*WHAT IS BEING ASKED:*
Set down, word for word, each line from the top of the data through the line that has "Given: Close the"; omit every picture.

*Stored entries:*
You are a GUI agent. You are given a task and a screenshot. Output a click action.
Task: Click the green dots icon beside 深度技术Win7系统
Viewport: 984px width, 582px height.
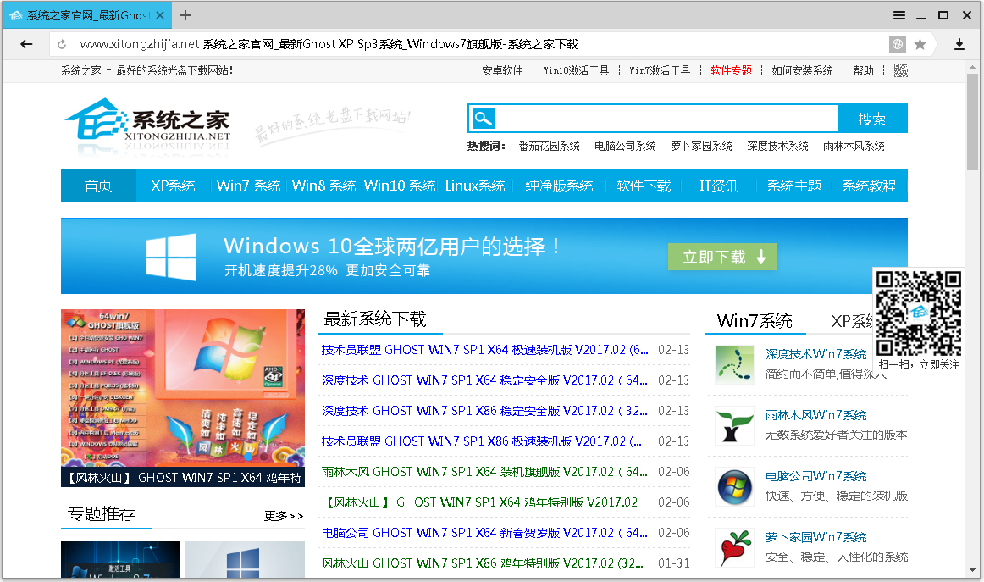(x=733, y=364)
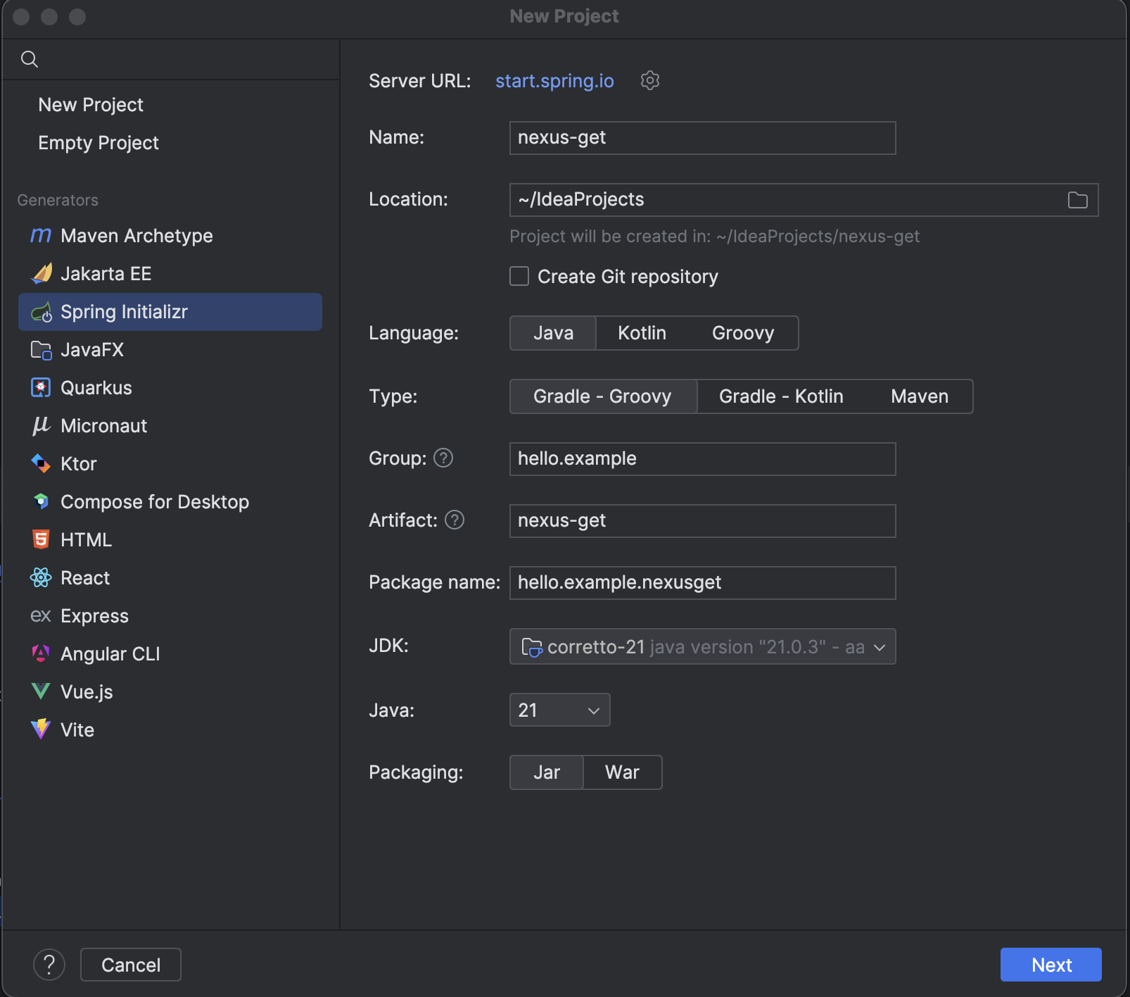Select Empty Project in sidebar
The height and width of the screenshot is (997, 1130).
pos(99,143)
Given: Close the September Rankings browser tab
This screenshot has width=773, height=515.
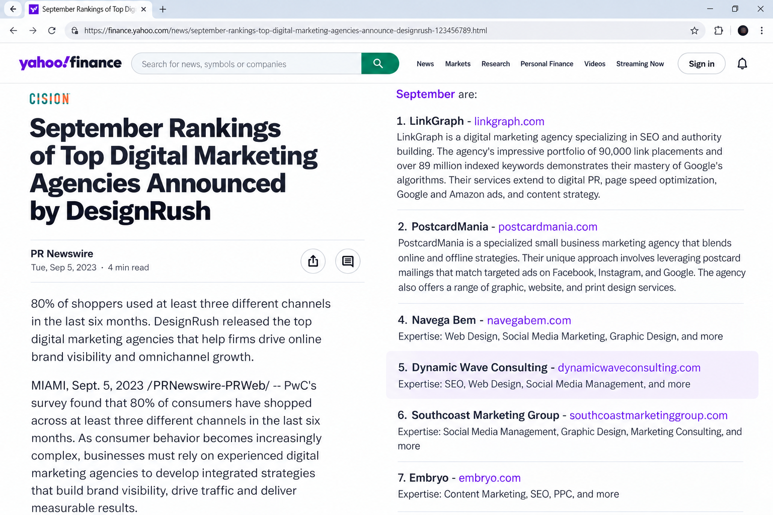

*FINISHED EXERCISE:*
You are a GUI agent. You are given a task and a screenshot. Output a click action.
Task: Click the green dots icon beside 深度技术Win7系统
Viewport: 984px width, 582px height.
(x=733, y=364)
Select Empty Project in sidebar
The height and width of the screenshot is (997, 1130).
pos(99,143)
Given: Close the September Rankings browser tab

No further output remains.